§ Page text:
========

When children get serious infections, they need specialized care.
The Section of Pediatric Infectious Diseases at Rush treats children facing a wide range of infectious conditions including the following types of infection:
- Blood or bloodstream
- Central nervous system
- Congenital and perinatal
- Orthopedic (bone and joint)
- And many others
The section also provides these services:
- Travel medicine consultation (including immunizations or prevention): For babies, children and adolescents traveling to foreign countries.
- HIV/AIDS treatment: For children with perinatally acquired HIV infection, as part of the Rush/Cook County Center for Research and Education in Infectious Diseases (CORE Center).
- Toxoplasmosis care: For pregnant women, newborns and children with congenital toxoplasmosis, as part of the Chicago Collaborative Toxoplasmosis Study Group (CCTSG).
Remarkable Care for Kids
- Maternal-fetal medicine physicians at Rush have expertise in caring for pregnant women with toxoplasmosis and delivering their babies. They often collaborate with pediatric specialists, geneticists and social workers in the Fetal and Neonatal Medicine Center.

========

§ Provided data:
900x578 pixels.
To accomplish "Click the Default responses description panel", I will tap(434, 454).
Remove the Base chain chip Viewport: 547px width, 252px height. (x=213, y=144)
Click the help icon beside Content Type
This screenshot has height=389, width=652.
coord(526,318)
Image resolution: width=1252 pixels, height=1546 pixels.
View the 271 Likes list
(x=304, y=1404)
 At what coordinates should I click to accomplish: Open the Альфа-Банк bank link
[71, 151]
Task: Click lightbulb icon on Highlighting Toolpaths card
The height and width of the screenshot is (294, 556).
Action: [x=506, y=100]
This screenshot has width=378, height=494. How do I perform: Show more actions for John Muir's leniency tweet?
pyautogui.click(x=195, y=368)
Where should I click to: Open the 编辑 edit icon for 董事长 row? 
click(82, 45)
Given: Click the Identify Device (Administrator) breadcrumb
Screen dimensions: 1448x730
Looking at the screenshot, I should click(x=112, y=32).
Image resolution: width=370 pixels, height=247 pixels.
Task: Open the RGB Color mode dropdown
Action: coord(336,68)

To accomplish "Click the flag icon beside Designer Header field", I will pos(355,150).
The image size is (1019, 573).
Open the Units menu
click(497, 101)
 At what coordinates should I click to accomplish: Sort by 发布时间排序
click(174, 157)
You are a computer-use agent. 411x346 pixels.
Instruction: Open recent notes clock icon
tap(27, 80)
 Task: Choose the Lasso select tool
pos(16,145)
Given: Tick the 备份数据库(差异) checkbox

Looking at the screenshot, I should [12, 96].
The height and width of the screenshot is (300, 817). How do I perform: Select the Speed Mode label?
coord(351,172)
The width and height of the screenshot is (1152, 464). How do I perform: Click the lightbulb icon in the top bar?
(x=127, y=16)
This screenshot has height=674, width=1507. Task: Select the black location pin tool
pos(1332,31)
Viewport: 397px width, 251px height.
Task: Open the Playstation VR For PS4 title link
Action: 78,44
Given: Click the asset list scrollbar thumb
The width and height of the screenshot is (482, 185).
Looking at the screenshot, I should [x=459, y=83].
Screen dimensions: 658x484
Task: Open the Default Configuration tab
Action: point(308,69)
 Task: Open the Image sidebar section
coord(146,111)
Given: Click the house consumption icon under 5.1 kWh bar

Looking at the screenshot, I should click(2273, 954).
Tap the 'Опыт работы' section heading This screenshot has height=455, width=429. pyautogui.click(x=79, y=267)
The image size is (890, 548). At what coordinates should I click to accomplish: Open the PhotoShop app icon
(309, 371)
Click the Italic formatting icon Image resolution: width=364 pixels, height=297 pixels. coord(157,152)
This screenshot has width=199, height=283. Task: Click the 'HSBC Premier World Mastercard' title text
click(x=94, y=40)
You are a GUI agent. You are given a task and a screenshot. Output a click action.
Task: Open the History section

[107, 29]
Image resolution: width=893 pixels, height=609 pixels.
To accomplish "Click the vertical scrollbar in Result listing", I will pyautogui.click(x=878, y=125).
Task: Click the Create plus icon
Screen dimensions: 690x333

========

§ Explore the material:
(1) In the pediatric infectious diseases page, begin at the words "When children get" and stop after "to foreign countries.". Reproduce that span verbatim.
(2) According to the pediatric infectious diseases page, which group is the toxoplasmosis care provided through?
(3) Write the next part of the pediatric infectious diseases page, picking up after its final sentence.

§ Answers:
(1)
When children get serious infections, they need specialized care.
The Section of Pediatric Infectious Diseases at Rush treats children facing a wide range of infectious conditions including the following types of infection:
- Blood or bloodstream
- Central nervous system
- Congenital and perinatal
- Orthopedic (bone and joint)
- And many others
The section also provides these services:
- Travel medicine consultation (including immunizations or prevention): For babies, children and adolescents traveling to foreign countries.

(2) The Chicago Collaborative Toxoplasmosis Study Group (CCTSG).

(3)
- In rare instances, babies infected with toxoplasmosis are born with health problems. At Rush, these babies are cared for in a level III neonatal intensive care unit (NICU). The NICU at Rush provides the highest level of care available for seriously ill babies.
- Doctors at Rush deliver babies at the new and spacious Rush Family Birth Center. All services — including the NICU — are located on one floor. So when seconds count most, mothers and babies can get the care they need.
- At Rush, physicians from more than 30 specialties address the full range of pediatric diseases and congenital problems. As a state-designated children’s hospital, Rush University Children’s Hospital provides care that empowers parents and advances medical science.